I’m sure any of you with Lloyds, and some of you with other banks, have seen these Chip and Pin card readers that are being sent out to customers on the premise of increased security. You put your card in and enter your PIN along with various other pieces of information to put in theoretically unique codes, which, depending on the bank, let you perform various tasks – logging in, paying people, and so on. Well I got sent one just before Christmas, and when I did, I dutifully put the details into the online banking platform provided to me by Lloyds TSB. It promptly locked me out. The code which I entered was somehow invalid, despite being the same as what was on my little card reader device. First bad experience. I build web applications. That’s just shoddy.
A short, but what should be unnecessary, call to telephone banking sorted that and I was on my way. Or so I thought. I have staff to pay, and I have freelancers too. So whenever I want to pay one, each and every time, I have to enter my PIN number to sign in, then enter my PIN again, the account number and amount of the payment in order to get a code to enter on the site to make a payment. I’m told this is to enable Faster Payments. I personally bank with First Direct and Faster Payments works just fine without this ridiculous mechanism that just makes my life a chore. It’s security by obscurity, and doesn’t prevent fraud because people can still swipe my card if I’m in an unscrupulous shop or restaurant for instance.
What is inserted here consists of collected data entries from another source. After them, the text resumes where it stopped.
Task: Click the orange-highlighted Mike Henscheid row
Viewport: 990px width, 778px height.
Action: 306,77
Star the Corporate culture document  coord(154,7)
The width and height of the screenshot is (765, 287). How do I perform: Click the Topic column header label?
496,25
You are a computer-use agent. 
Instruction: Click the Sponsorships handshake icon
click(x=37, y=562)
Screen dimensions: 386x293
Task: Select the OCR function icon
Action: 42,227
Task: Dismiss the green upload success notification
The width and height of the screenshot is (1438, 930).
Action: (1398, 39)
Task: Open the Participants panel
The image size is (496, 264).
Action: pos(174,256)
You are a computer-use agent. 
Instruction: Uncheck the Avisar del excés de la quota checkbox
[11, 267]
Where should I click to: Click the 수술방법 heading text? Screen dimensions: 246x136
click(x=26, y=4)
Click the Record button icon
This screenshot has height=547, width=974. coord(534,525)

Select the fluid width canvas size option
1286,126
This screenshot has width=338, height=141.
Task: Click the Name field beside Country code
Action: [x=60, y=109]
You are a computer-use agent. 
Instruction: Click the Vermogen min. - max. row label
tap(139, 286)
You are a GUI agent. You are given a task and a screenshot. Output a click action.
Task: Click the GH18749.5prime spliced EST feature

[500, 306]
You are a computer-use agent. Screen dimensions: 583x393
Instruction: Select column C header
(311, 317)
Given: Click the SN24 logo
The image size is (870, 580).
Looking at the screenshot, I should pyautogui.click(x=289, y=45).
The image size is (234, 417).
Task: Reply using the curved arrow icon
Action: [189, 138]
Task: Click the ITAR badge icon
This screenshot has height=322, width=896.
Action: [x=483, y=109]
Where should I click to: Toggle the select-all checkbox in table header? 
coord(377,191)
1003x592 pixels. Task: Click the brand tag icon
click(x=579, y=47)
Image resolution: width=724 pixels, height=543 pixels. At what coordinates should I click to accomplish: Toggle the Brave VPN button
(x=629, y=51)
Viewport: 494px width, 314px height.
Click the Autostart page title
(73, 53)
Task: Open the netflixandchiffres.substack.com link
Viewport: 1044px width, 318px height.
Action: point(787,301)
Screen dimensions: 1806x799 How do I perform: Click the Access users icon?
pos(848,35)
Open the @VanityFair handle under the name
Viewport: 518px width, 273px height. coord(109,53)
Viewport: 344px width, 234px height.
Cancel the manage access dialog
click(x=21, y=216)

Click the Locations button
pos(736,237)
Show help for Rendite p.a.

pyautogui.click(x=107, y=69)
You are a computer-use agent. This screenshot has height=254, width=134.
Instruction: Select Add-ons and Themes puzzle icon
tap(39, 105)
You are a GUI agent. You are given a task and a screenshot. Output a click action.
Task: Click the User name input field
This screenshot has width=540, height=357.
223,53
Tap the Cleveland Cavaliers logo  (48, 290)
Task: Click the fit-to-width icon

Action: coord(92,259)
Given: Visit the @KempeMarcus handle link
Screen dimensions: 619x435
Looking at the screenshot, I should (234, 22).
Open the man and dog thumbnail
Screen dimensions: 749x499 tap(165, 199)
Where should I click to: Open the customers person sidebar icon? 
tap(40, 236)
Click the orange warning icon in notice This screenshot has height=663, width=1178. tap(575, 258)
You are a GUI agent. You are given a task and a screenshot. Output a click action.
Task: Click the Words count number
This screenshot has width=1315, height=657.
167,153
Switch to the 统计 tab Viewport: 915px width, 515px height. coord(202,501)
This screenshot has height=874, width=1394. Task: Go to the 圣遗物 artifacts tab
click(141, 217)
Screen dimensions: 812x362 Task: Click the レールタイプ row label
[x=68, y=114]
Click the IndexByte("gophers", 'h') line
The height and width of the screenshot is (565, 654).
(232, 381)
So I tweeted. And to my surprise Lloyds TSB responded! I sent a private message and a few minutes later I was talking to someone on the Lloyds TSB Twitter team over the phone. The only part of the entire business it seems that wants to try and help. I’ve been informed that by applying for Bulk Payments, which requires me to apply for a credit limit, I can avoid all this fuss. Shame I can’t avoid the fuss caused by not being able to get anyone to actually make Bulk Payments available on my account. It is apparently supposed to take a couple of days, and I gave a bit of leeway over Christmas and New Year. 3 weeks in though I’d expect to have either got it on my account, or to have heard something. So I tweeted again saying nothing had been done, and I was duly informed that my relationship manager would contact me asap. Well he’s supposed to have contacted me three times now, and I’ve not heard a word from him. So I now have a bank that doesn’t care about what its users have to say, or even about servicing them in any kind of way.
That’s where we are to date. I’ll keep you posted on anything else that happens, but I think I’m off to HSBC with my business banking. If you have a business, you’ll at some point ask your bank for something or other, however small it may be. I’d strongly urge you to avoid Lloyds TSB like the plague. They just don’t care. About anything or anyone.
Update 19/01/2011: Well I heard from my relationship manager today. Finally. Apparently my application hasn’t even been processed in any way shape or form. I’m now being asked to send previous two years of accounts to them, despite them being MY BANK and having full access to all of my finances for this entire period. By Fax. Which I don’t have. Because I’m not 90 years old.
And apparently, Bulk Payments doesn’t actually alleviate the need for the card reader. It just means you only need to enter it once per set of transactions made through it. And the application is processed like a business loan. And lets me go over my predefined overdraft limit. This feels like more of a problem than it sets out to resolve. So here’s to some more waiting once I’ve sent my details over and here’s to HSBC who are about to become my new business bank.
I’d like to hear about anyone else’s experiences with these kinds of things. I’m sure I can’t be the only one!
Update 01/02/2011: Turns out if you report your card due to fraudulent activity, Lloyds stop you using their online banking service.